Reagan's folks were slow to recognize this and woeful in their matador defense of Bork. So, he got voted down.

Toobin's analysis is like one big lawyerly lie, because it ignores the substance of what happened in 1987 (and why), while withholding his own liberal opinion (oppose any Trump nominee), under a veneer of simply articulating the "process."

Rick said...

* That is not meant to imply that I voted for Trump.

When I'm drinking I don't mean to laugh louder than is appropriate either.

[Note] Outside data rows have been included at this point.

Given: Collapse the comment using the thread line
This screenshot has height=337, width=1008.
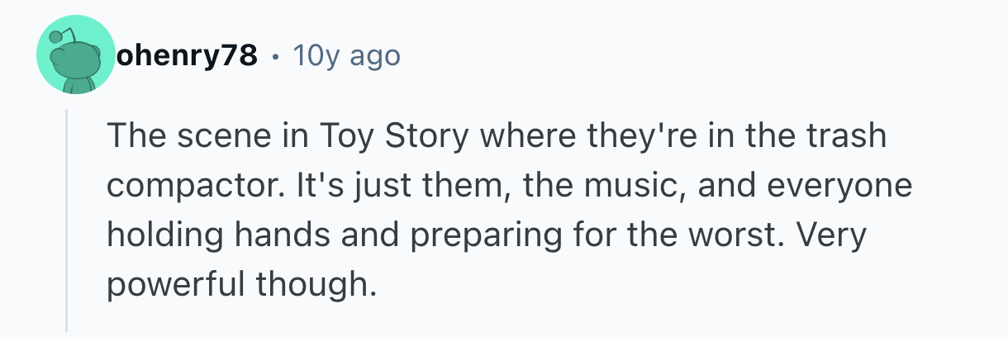Looking at the screenshot, I should (67, 223).
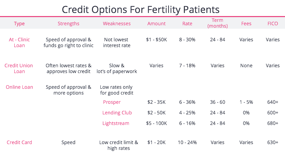Viewport: 285px width, 154px height.
Task: Click the Credit Card 10 - 24% rate
Action: (187, 142)
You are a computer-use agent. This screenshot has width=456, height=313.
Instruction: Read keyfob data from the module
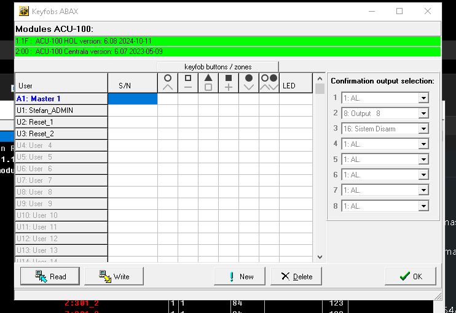(50, 276)
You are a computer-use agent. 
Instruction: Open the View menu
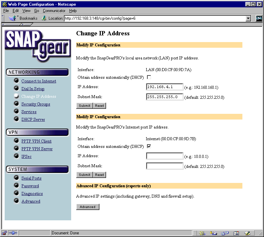point(27,11)
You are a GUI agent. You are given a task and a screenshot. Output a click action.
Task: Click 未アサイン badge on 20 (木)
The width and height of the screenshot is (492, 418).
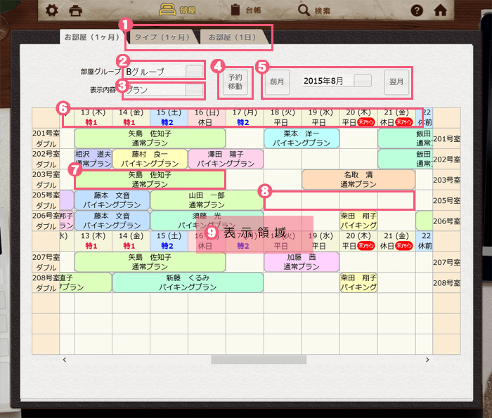365,121
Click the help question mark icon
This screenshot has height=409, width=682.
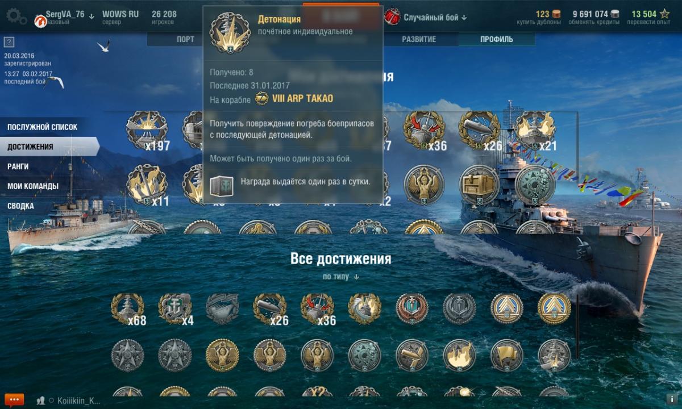coord(8,43)
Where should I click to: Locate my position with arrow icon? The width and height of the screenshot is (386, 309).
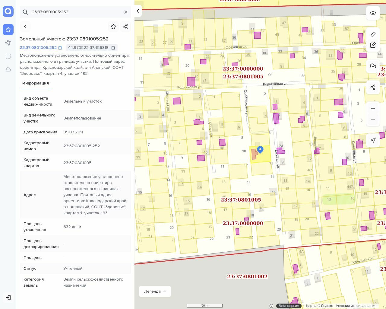point(373,140)
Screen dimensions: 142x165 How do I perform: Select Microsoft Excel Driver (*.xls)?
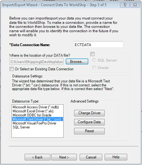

My name goes here. said...

I agree it was more Biden giving Bork the rope to hang himself than it was Kennedy, but what it really marks is that the democrats let slip the veil that the court is not a political organ and that they are going to fight dirty to win it. Too much of the democrat agenda (in 1987 and in 2017) is enacted by courts (instead of by legislation) that it is too important to them to fail to treat each and every court appointment with their daggers drawn. Until Bork presidents usually got the nominee they wanted on the court. Given that Bork was unanimously voted to site on the court of appeals there is no real reason, beyond making the court more conservative, for the Senate to deny him the seat.

Democrats play for keeps. We would have a different political environment if the Republicans would figure out that they need to do the same.

It is my sincere wish that Trump says "the aggressor set the rules and I am going to play by them."

mccullough said...

Bork didn't believe the second amendment protected an individual right. Kennedy got the seat and provided the key vote in Heller and McDonald.

Trump's nominee is going to be a gun rights female. It will be difficult for Dem senators to grab her by the pussy

Chuck said...

These Bork stories are so painful to me.

Remember what happened. After Bork's nomination was defeated, then the Douglas Ginsburg nomination was made. Then there were the pot allegations. Then Ginsburg was withdrawn.

Then we got Anthony Kennedy.

And then we got Lawrence, Windsor and Obergefell.

Ann Althouse said...
This comment has been removed by the author.
PB said...

A fear-mongering speech like Kennedy's is almost expected from Democrats. In fact their radical left-wing base demands it.

My name goes here. said...

The Constitution says "The President shall have Power to fill up all Vacancies that may happen during the Recess of the Senate, by granting Commissions which shall expire at the End of their next Session."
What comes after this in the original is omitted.